-- Recorded data follows --

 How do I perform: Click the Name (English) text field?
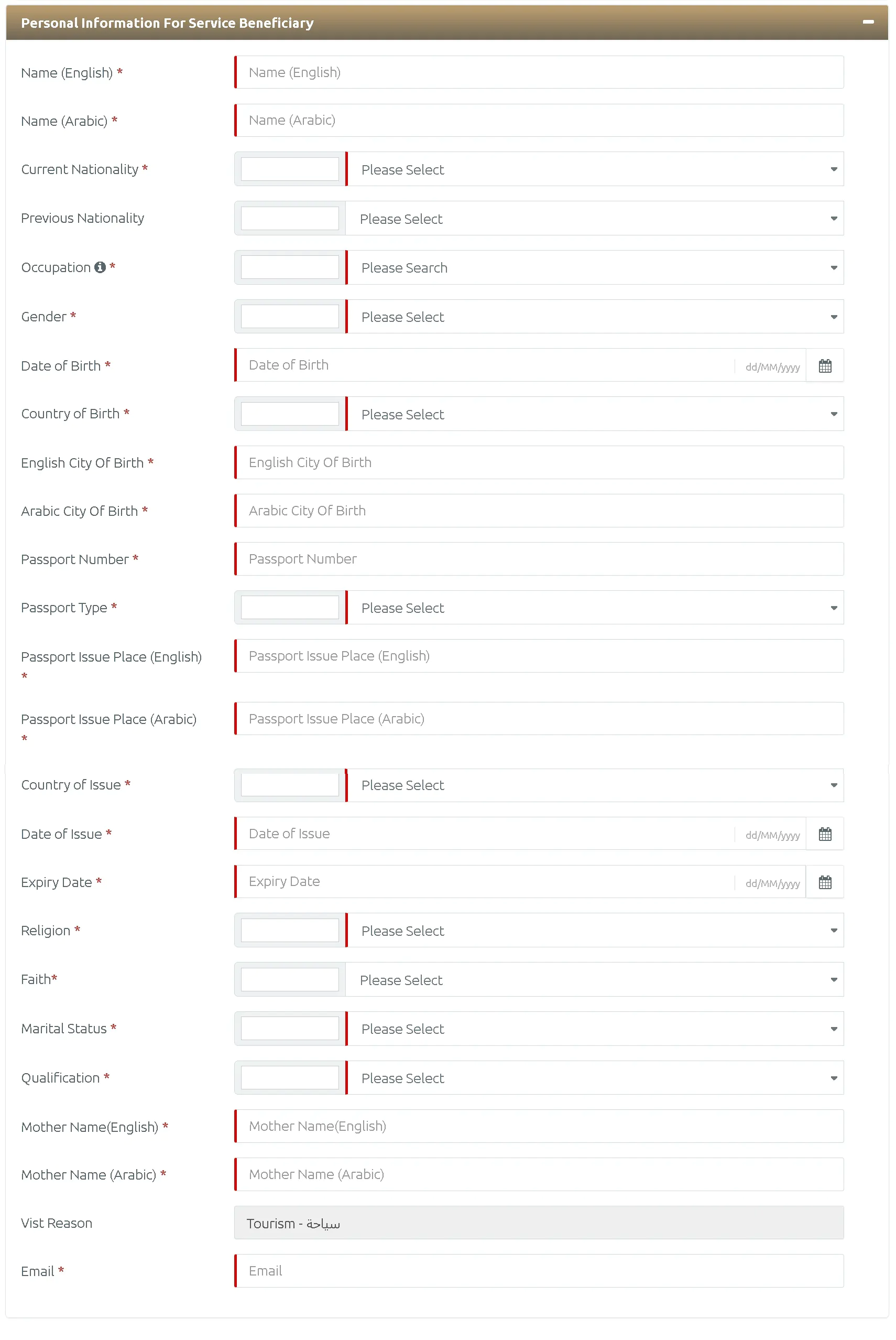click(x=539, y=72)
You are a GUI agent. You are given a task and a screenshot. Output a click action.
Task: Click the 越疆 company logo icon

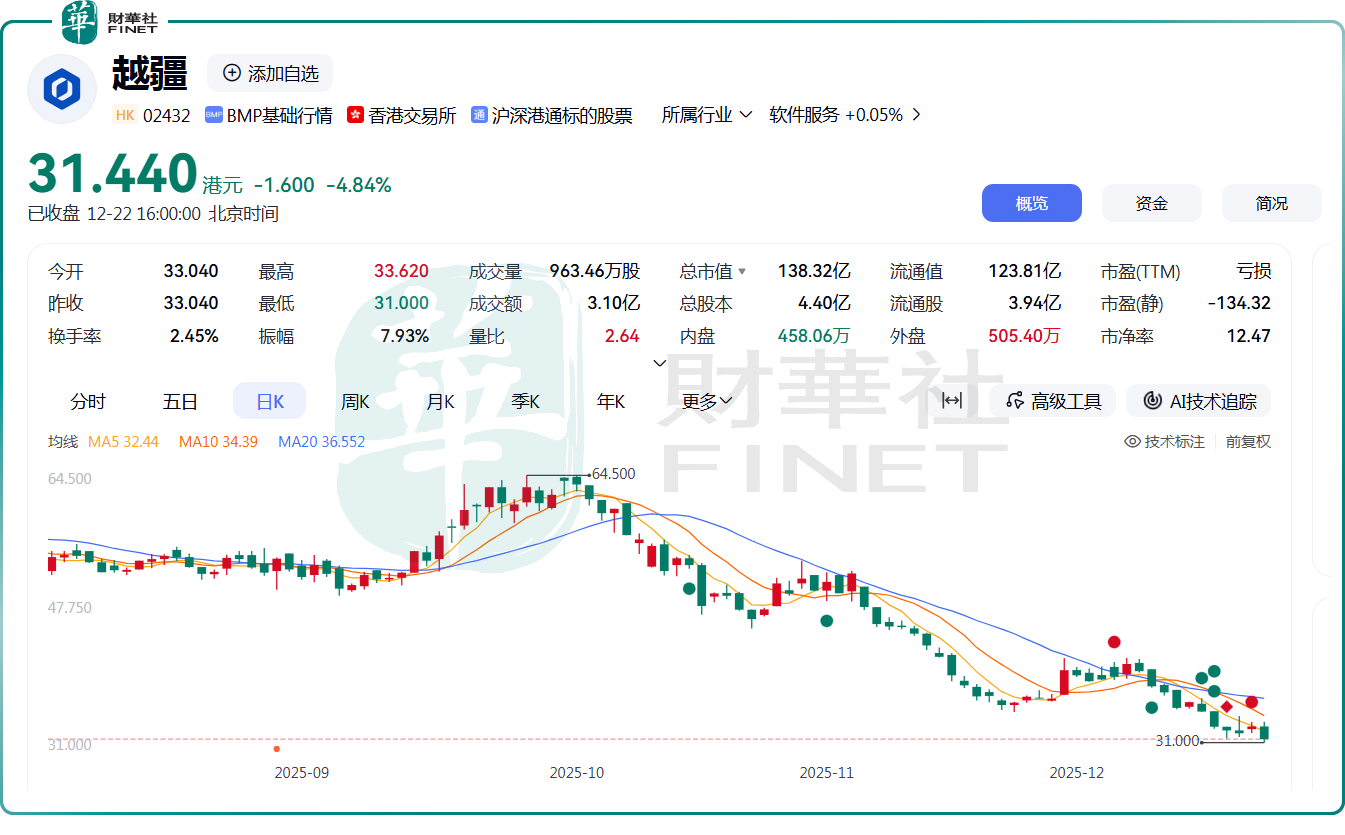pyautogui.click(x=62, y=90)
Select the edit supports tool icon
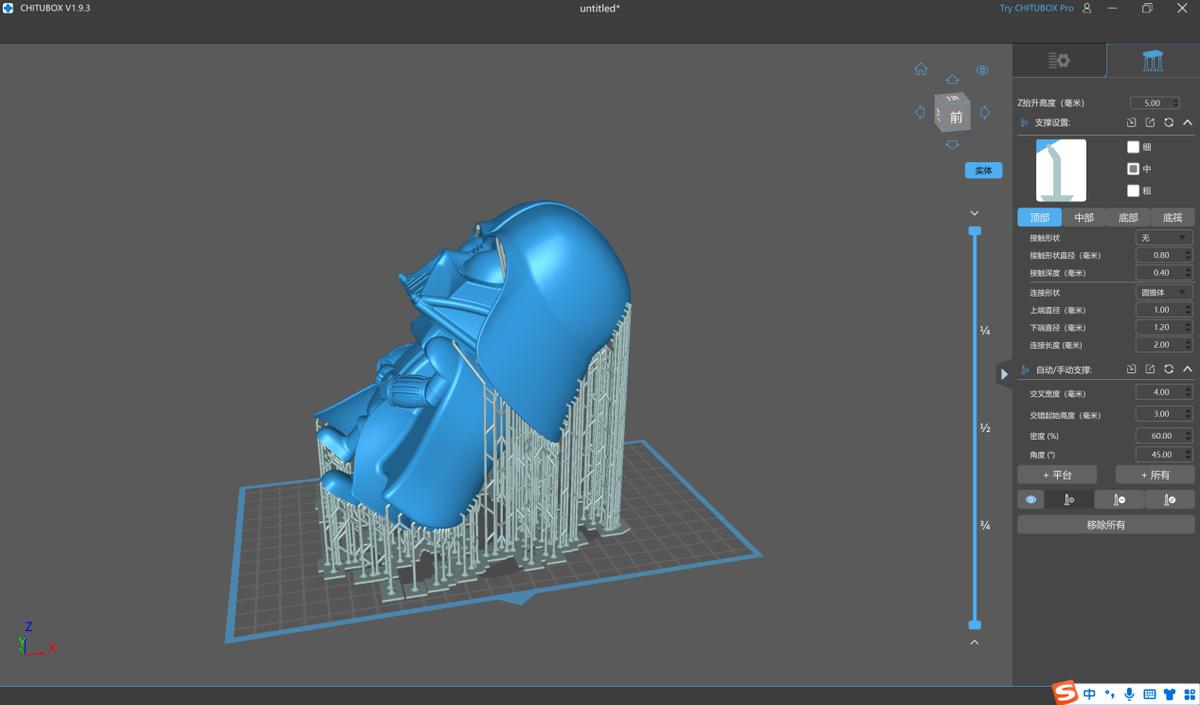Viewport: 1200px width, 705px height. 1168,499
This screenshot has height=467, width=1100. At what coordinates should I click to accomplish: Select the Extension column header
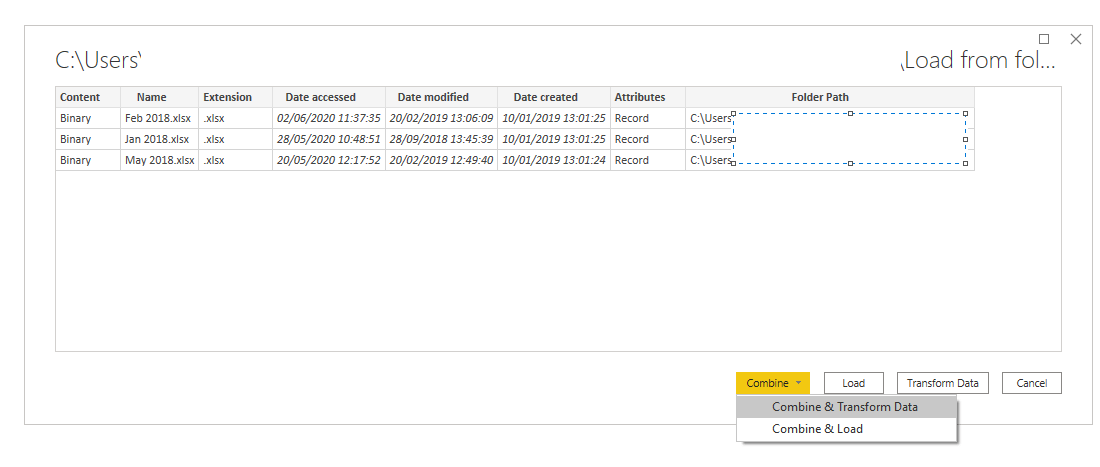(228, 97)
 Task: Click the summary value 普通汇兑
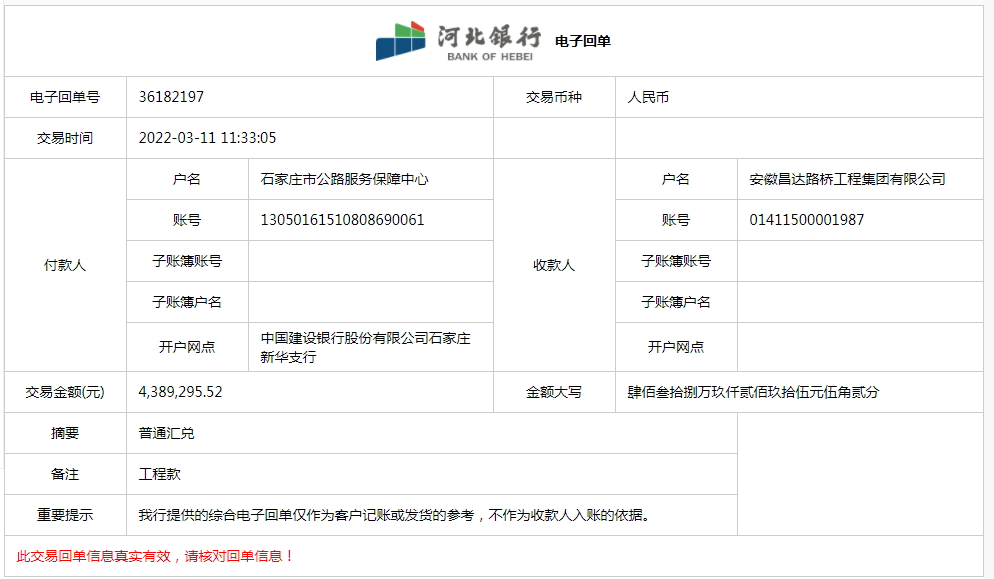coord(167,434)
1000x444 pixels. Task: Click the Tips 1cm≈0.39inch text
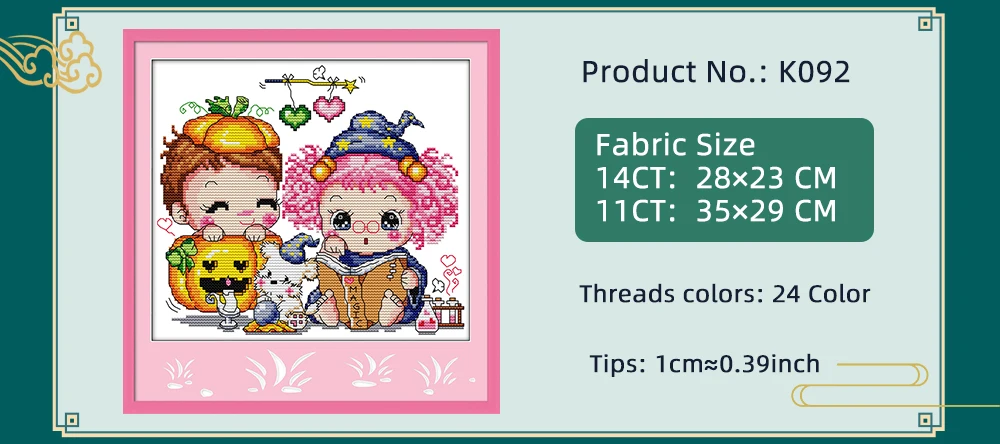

-- Recorded data concluded --

• Task details:
Nothing is needed beyond an exact transcription of the lines from the one containing "Select the edit supports tool icon" to the end of the entries above, with the pictures omitted.

• Answer area:
Select the edit supports tool icon
Viewport: 1200px width, 705px height. 1168,499
This screenshot has height=467, width=1100. At what coordinates should I click to accomplish: Select the Extension column header
(228, 97)
 Task: Click the summary value 普通汇兑
coord(167,434)
1000x444 pixels. Task: Click the Tips 1cm≈0.39inch text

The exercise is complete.